Clearing some backlog

I’ve had 16 tabs open in Phoenix for several days now, full of good links (mostly discovered through blogs) that I need to get around to reading. Tonight I finally made it to Joe Clark’s In-Valids, and the rest of his NUblog site. (Oddly, his editorial we doesn’t bother me as much as Zeldman’s does. Go figure. [I do like the new design of the Daily Report, and he’s always got interesting links… except, again oddly, recently while he’s been focused on the redesign.]) Still outstanding: the San Francisco Chronicle’s ChronicleWatch and The Pragmatic Programmers’ Software Entropy (both from a single site that I neglected to record), Web Nouveau’s CSS Tableless Sites (linked from various sources previously mentioned that I don’t want to list yet again), an SF Chronicle infographic showing why it’s clearly impossible to hit a baseball and (Michael) Palin’s Travels (both via Rebecca’s Pocket), and a bunch of others.

Also having trouble with AmphetaDesk which may be related to my web proxy–it doesn’t actually retrieve channels that are updated, even when I kill it and restart, so I have to physically delete its cache. After I dissed it (more than I intended, upon re-reading the post) and got a nice response to the post from Morbus Iff, I’m hoping to figure out the problem and contribute it back instead of just complaining. (Had it worked, though, I would have seen Mark’s post that a new version is available or the announcement itself. Ironic, no?)

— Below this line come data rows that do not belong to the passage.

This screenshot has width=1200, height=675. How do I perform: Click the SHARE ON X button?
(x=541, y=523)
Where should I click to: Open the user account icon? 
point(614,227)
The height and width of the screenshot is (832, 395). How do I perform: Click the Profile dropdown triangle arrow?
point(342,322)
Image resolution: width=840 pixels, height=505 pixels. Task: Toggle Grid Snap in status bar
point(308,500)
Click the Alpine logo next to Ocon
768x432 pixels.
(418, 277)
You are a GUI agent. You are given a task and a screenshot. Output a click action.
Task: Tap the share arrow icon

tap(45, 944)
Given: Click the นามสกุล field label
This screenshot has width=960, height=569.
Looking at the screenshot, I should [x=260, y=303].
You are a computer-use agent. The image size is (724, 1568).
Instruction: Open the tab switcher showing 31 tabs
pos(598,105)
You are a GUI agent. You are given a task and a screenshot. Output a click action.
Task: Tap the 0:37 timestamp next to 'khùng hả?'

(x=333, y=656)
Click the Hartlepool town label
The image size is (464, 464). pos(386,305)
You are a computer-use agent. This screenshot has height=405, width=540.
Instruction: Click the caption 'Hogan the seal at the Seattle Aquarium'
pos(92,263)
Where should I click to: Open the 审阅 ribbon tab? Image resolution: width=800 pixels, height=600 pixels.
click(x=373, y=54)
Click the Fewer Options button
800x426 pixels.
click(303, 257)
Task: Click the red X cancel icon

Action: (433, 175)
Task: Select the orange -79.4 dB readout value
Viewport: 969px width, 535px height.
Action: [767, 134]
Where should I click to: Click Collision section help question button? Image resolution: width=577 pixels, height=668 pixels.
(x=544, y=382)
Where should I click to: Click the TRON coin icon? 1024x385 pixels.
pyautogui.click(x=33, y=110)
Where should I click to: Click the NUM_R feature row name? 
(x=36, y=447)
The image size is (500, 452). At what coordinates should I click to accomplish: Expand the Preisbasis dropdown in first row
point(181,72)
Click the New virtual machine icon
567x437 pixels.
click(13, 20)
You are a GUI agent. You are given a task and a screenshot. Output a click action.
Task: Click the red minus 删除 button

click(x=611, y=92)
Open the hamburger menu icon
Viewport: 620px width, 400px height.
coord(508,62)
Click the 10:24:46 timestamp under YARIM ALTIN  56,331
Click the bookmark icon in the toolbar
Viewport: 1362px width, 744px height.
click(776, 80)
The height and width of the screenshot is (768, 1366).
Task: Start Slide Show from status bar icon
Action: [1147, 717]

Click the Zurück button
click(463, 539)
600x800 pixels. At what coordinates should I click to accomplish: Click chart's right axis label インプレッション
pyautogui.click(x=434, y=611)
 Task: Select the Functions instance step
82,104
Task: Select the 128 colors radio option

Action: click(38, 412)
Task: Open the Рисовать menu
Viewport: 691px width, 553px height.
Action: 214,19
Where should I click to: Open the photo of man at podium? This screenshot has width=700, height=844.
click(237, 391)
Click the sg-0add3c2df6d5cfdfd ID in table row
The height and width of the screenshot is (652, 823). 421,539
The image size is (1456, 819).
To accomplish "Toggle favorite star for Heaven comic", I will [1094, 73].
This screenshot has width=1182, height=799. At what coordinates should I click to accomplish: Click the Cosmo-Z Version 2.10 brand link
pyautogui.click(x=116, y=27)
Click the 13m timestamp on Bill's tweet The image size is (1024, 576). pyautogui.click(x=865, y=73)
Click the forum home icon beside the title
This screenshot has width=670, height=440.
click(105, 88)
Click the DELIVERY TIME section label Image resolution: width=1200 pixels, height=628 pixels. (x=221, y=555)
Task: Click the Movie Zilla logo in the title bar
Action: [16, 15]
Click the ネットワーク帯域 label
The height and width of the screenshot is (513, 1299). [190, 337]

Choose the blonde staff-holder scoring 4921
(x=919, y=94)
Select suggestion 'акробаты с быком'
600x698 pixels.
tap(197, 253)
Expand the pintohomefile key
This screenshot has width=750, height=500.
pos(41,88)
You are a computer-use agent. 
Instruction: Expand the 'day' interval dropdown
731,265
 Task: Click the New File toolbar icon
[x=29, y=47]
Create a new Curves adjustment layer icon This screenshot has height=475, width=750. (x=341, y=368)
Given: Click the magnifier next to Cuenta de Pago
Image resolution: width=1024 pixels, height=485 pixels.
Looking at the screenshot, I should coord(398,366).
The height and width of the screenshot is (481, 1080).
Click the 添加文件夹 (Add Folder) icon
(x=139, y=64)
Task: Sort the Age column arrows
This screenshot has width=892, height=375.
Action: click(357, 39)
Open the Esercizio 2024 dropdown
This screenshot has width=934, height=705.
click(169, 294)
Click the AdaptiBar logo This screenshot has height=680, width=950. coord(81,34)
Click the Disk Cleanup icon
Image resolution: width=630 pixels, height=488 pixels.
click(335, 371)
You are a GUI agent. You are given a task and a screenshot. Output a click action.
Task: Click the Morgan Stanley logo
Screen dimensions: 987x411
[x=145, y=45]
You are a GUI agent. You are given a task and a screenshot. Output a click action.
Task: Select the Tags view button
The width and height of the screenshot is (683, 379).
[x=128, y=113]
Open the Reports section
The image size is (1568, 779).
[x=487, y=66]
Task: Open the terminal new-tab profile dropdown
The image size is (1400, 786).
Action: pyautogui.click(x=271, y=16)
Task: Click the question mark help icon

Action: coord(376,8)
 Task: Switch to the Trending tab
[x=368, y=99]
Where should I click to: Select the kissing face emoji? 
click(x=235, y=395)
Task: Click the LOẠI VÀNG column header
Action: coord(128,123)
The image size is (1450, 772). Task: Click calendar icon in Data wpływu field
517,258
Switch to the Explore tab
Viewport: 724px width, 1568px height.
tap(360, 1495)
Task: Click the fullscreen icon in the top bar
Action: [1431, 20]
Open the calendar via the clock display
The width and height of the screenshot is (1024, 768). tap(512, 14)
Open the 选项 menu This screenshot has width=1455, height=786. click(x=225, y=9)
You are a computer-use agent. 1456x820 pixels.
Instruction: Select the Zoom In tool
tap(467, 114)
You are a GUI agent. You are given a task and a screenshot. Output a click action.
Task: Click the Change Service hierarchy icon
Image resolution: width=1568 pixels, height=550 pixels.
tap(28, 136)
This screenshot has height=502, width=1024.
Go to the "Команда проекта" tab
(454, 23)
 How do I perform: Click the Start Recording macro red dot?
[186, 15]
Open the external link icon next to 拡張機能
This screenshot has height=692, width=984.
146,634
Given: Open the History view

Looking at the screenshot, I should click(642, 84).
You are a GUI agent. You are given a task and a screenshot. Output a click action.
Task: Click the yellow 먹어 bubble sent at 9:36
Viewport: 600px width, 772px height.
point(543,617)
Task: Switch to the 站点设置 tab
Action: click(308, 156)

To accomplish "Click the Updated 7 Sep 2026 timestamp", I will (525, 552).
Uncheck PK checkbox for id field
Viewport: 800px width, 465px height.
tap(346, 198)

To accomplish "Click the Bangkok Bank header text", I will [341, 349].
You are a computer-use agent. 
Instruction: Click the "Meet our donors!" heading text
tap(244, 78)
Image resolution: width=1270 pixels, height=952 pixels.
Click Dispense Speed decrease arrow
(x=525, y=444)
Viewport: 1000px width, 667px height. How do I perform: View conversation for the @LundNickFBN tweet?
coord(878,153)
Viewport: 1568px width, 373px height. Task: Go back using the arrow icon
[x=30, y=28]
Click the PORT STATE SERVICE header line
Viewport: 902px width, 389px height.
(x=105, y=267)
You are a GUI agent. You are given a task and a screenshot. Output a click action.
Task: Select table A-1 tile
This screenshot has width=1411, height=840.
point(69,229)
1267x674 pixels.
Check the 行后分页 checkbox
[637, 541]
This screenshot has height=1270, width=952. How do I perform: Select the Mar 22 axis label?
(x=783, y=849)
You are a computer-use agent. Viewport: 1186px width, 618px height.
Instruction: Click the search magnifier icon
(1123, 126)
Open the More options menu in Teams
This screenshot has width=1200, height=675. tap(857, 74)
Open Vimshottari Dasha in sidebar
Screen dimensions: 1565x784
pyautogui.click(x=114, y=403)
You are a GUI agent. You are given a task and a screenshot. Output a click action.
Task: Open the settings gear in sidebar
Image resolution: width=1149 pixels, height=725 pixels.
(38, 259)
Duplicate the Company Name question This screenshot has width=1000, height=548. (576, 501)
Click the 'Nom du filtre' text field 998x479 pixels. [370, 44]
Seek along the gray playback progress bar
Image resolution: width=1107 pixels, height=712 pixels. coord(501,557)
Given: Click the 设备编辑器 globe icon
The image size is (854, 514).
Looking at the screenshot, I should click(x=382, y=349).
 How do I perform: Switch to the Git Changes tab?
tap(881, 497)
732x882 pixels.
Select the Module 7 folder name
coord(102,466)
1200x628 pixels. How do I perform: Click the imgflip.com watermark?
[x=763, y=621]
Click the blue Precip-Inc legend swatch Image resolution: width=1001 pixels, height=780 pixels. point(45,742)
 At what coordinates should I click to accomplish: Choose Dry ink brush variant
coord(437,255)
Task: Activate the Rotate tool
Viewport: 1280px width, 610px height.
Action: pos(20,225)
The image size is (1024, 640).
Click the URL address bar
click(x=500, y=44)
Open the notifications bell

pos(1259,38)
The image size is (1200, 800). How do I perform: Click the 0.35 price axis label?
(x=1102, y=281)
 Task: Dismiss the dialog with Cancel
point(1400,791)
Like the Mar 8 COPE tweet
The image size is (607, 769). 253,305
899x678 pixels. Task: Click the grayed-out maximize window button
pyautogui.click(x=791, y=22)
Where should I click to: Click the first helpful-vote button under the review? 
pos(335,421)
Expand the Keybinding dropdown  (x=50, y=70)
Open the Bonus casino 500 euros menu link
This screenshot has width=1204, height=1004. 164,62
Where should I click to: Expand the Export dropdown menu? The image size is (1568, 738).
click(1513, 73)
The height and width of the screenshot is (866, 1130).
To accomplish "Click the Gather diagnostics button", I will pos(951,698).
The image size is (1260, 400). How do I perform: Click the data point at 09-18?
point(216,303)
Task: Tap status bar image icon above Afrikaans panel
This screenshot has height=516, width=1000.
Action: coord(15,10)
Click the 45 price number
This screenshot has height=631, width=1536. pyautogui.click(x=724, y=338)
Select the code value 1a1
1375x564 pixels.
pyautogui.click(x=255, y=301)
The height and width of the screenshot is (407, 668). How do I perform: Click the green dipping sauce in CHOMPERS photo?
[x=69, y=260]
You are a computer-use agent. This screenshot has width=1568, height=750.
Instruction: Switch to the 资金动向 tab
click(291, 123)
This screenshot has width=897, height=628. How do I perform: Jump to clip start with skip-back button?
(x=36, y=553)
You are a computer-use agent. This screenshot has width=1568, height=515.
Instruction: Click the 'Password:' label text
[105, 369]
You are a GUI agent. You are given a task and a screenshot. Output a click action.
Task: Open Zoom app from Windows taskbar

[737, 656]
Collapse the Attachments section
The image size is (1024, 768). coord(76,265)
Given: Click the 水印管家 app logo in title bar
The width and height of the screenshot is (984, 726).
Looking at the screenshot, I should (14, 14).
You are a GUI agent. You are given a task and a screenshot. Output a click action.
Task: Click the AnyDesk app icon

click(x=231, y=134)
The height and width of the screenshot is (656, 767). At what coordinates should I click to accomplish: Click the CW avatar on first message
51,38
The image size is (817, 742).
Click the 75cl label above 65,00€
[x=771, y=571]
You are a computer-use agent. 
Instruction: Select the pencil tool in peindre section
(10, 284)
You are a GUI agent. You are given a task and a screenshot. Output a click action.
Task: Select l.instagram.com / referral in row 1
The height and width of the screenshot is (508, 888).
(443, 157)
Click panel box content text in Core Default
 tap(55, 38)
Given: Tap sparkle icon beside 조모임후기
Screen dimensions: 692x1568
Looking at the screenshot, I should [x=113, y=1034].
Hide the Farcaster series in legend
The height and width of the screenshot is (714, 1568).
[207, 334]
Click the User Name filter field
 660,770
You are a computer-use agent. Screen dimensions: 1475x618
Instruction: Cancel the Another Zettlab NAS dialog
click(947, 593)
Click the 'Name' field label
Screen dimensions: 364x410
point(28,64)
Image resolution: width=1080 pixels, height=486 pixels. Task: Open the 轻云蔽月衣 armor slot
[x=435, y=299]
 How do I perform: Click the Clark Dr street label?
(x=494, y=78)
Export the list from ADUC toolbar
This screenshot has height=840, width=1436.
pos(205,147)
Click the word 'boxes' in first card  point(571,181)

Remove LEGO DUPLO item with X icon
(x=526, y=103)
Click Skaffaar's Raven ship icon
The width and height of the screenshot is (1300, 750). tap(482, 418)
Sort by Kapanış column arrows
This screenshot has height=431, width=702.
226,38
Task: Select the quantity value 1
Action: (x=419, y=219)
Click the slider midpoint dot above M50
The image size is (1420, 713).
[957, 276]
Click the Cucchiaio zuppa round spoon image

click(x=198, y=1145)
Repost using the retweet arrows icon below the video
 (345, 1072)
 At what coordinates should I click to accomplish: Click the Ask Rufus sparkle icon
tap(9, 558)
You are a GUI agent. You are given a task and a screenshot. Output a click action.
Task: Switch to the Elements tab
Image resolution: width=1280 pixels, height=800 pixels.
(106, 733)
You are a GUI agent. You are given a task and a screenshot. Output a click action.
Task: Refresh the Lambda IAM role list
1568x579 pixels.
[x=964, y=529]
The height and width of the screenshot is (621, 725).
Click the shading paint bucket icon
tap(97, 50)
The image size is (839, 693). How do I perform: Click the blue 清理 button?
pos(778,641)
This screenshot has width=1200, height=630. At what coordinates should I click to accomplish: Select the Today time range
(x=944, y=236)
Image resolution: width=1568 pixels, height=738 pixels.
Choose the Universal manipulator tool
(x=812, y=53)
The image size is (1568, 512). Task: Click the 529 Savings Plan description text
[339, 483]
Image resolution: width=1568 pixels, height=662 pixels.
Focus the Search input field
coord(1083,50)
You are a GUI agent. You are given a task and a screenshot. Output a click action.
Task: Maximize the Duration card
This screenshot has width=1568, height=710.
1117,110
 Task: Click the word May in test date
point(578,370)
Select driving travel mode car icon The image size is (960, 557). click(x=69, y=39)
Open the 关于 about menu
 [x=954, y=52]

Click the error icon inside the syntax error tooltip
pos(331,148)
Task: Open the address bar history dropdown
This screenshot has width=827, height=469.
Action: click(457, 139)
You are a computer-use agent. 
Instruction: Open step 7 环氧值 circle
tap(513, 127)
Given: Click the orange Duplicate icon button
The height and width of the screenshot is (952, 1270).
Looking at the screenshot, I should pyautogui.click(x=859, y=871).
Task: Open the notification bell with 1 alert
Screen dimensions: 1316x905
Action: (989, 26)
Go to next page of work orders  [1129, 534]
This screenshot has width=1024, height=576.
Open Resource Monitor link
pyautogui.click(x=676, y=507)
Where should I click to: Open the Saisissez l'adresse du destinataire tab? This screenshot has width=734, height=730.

Finally, yesterday I delivered 50 copies of a CD project that I’ve been working on for a few weeks to Sirens… and promptly discovered that it doesn’t work properly on Windows XP (even though it did on Windows 2000). As a quality assurance person by day, you’d think I might be smart enough to actually test the thing before burning tons of copies and releasing it into the wild. Sigh. Donna discovered the error while showing it to Amber, and we determined a workaround that they can tell people to use, but I’m more than a little embarrassed that it’s there in the first place.